For marketers, the prospect of stitching together technologies from dozens of ad technology providers isn’t appealing or efficient. Recognizing this, companies including Google, Facebook, AOL, Adobe Systems Inc. and others are building what they claim are large, simple, efficient end-to-end systems designed to suit all of marketers’ digital ad buying needs.

“Advertisers and ad agencies are demanding more efficient ad buys, requiring more scale,” said Colin R. Knudsen, managing director at Coady Diemar Partners. Smaller outfits promising one particular service or another “are more expensive and only the best will be sustainable as stand-alone entities over time,” he said.
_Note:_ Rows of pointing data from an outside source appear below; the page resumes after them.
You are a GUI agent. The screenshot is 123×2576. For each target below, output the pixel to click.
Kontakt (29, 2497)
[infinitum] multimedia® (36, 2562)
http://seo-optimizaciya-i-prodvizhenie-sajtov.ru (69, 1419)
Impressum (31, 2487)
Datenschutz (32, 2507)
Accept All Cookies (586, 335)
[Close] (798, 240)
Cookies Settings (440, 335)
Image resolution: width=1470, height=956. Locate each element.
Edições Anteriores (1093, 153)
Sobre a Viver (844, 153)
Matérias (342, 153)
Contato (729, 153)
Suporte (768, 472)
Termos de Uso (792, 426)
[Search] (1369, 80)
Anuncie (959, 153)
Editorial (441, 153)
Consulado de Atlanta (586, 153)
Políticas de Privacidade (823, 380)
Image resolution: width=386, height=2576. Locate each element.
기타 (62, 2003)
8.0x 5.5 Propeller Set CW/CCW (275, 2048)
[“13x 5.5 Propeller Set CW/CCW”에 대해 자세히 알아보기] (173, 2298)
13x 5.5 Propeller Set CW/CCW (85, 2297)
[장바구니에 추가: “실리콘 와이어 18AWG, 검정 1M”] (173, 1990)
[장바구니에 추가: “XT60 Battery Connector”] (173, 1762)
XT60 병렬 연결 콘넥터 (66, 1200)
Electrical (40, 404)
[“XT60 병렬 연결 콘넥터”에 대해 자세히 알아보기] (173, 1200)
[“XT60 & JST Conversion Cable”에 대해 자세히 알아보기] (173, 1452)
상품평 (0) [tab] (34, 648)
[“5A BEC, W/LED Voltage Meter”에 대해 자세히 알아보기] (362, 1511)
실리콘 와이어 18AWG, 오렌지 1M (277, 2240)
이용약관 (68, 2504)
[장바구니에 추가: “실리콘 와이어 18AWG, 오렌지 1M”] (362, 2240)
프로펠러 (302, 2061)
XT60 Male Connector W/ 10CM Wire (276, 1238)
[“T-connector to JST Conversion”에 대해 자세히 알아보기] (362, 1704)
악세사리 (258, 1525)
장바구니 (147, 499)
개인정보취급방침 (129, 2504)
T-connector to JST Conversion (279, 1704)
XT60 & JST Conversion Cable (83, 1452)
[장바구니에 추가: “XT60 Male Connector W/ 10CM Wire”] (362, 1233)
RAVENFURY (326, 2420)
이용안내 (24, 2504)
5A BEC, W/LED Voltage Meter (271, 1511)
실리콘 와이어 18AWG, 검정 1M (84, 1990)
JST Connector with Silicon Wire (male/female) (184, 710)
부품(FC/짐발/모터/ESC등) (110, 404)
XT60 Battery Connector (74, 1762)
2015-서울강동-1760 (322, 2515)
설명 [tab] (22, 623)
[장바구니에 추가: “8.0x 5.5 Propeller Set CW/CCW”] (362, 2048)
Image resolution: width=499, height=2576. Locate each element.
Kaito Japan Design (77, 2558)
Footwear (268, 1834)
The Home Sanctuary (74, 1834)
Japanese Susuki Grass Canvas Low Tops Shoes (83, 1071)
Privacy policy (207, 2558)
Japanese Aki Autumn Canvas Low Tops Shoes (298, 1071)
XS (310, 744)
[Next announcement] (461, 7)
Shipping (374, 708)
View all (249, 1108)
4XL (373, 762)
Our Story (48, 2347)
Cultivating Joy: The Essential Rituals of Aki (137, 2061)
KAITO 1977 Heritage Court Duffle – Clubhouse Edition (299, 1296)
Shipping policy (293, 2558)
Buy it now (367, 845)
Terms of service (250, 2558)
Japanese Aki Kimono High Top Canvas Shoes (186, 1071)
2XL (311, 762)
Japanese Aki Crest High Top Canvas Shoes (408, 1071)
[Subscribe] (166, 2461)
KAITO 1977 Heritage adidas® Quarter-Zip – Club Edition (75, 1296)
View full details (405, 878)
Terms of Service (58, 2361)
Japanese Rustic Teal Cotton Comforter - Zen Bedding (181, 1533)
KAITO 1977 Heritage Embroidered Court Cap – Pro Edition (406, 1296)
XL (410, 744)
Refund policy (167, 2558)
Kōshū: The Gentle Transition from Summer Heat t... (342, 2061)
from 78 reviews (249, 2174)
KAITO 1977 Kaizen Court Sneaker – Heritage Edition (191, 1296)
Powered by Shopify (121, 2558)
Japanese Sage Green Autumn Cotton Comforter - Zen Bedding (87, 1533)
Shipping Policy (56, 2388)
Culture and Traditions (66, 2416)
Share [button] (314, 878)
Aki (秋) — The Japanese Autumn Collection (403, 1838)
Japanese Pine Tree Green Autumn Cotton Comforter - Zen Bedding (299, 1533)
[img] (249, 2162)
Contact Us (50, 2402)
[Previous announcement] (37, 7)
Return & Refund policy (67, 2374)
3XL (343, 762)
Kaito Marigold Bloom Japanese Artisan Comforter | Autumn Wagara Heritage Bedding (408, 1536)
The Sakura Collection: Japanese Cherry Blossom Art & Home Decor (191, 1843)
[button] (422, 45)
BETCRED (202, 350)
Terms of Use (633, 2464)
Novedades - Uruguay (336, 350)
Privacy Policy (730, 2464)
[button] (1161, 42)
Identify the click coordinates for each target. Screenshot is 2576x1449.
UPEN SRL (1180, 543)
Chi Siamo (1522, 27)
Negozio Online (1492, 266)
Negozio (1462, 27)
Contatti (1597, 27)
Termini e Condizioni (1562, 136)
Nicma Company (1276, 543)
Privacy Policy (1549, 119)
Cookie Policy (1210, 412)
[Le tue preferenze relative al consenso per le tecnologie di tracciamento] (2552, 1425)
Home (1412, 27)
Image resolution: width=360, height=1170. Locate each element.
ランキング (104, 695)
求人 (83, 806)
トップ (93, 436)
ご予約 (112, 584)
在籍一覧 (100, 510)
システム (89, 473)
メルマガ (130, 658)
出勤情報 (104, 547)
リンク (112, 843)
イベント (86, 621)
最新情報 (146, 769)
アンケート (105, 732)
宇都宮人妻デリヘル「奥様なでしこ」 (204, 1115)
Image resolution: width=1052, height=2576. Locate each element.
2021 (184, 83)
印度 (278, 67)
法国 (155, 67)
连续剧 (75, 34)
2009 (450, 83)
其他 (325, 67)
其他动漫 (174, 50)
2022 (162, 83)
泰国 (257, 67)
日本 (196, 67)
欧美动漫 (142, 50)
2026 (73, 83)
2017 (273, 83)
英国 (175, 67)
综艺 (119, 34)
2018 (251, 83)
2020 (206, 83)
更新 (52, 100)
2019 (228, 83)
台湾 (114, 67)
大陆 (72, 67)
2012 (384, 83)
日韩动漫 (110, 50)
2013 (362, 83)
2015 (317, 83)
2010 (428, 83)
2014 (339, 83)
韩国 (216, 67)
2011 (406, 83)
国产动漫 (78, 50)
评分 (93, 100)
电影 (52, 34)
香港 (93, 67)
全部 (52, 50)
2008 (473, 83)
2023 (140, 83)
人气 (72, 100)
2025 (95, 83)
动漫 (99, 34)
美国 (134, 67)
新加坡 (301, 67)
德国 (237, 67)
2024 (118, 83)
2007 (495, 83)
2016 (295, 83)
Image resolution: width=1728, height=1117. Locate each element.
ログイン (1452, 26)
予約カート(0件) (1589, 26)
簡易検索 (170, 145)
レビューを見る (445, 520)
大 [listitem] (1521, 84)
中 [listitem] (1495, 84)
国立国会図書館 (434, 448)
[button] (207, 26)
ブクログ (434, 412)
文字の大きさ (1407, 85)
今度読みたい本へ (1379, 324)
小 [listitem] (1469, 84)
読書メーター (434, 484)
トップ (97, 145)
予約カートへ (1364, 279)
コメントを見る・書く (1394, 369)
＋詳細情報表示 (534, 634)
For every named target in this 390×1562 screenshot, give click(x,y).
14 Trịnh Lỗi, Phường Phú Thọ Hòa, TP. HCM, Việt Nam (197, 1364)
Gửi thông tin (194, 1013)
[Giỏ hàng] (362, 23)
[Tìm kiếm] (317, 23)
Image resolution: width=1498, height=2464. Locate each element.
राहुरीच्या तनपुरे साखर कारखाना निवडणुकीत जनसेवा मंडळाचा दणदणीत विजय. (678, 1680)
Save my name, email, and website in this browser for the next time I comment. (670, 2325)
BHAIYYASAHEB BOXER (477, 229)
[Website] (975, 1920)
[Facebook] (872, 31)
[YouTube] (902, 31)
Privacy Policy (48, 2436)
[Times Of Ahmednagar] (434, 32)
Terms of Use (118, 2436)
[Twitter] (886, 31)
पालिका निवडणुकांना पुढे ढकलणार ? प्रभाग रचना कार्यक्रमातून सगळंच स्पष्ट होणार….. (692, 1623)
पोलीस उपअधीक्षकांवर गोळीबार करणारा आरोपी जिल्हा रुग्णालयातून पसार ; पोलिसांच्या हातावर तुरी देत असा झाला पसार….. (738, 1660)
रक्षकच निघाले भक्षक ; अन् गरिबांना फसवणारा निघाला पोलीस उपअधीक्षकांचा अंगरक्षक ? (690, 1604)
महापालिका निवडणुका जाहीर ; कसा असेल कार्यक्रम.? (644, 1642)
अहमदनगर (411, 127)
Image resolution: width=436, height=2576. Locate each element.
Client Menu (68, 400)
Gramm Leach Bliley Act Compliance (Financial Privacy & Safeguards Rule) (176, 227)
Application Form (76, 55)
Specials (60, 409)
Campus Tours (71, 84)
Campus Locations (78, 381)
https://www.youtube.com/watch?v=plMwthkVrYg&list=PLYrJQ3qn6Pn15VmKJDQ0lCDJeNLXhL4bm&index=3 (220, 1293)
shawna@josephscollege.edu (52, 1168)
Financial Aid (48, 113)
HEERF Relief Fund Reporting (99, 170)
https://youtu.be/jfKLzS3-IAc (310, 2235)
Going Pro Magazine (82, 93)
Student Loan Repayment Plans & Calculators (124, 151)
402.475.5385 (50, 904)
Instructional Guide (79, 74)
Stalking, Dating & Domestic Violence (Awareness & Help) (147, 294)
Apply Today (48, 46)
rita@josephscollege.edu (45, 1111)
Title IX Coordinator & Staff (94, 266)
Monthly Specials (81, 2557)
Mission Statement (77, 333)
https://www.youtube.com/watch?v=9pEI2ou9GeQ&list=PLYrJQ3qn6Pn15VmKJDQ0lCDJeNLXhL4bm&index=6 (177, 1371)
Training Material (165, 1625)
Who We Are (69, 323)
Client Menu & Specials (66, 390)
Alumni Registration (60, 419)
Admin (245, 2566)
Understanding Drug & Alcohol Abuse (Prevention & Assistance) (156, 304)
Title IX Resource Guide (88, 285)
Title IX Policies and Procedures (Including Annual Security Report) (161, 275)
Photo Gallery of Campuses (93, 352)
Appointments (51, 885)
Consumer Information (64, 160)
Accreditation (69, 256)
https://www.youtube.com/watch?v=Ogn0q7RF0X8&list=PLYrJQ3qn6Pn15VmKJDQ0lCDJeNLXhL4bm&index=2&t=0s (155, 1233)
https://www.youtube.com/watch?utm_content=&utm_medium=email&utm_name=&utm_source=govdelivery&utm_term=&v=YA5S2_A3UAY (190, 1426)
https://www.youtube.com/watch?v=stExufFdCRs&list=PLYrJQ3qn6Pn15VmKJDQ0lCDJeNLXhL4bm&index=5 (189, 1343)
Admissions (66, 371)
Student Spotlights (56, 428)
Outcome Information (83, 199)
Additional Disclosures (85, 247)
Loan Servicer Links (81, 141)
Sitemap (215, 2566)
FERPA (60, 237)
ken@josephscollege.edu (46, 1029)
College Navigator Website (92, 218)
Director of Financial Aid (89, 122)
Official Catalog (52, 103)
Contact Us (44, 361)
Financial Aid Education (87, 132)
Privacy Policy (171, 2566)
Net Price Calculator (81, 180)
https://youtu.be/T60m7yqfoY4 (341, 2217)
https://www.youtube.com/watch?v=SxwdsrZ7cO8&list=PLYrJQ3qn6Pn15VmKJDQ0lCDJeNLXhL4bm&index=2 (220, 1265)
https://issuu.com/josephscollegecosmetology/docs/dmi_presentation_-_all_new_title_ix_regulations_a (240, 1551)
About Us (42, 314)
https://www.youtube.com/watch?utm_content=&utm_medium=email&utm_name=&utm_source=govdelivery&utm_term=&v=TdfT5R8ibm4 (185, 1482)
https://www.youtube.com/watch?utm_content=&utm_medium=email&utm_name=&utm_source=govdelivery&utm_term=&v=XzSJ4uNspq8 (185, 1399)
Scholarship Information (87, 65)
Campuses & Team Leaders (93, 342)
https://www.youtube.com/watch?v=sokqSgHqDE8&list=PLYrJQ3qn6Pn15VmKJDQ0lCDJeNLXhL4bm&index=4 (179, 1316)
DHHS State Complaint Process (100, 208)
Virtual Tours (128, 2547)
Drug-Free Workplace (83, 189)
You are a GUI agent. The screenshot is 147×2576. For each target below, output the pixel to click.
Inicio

Online ad companies often claim they have superior products, technologies, and algorithms than their competitors, but it is essentially impossible for potential customers to differentiate between them without testing them all. Smaller companies also claim they are able to innovate more quickly and effectively than larger, more cumbersome firms.

The consolidation is expected to accelerate through 2015, particularly as investors seek exits. Online advertising companies have mostly received a lukewarm reaction on the public markets in recent years; many private companies may view a sale as a more viable option than an initial public offering.

Shares of ad-buying software company Rocket Fuel Inc., video-ad firm Tremor Video Inc. and mobile-ad network Millennial Media Inc. are currently trading significantly below their IPO prices.

“Dialogue around M&A deals is picking up rapidly,” Mr. Kawaja said.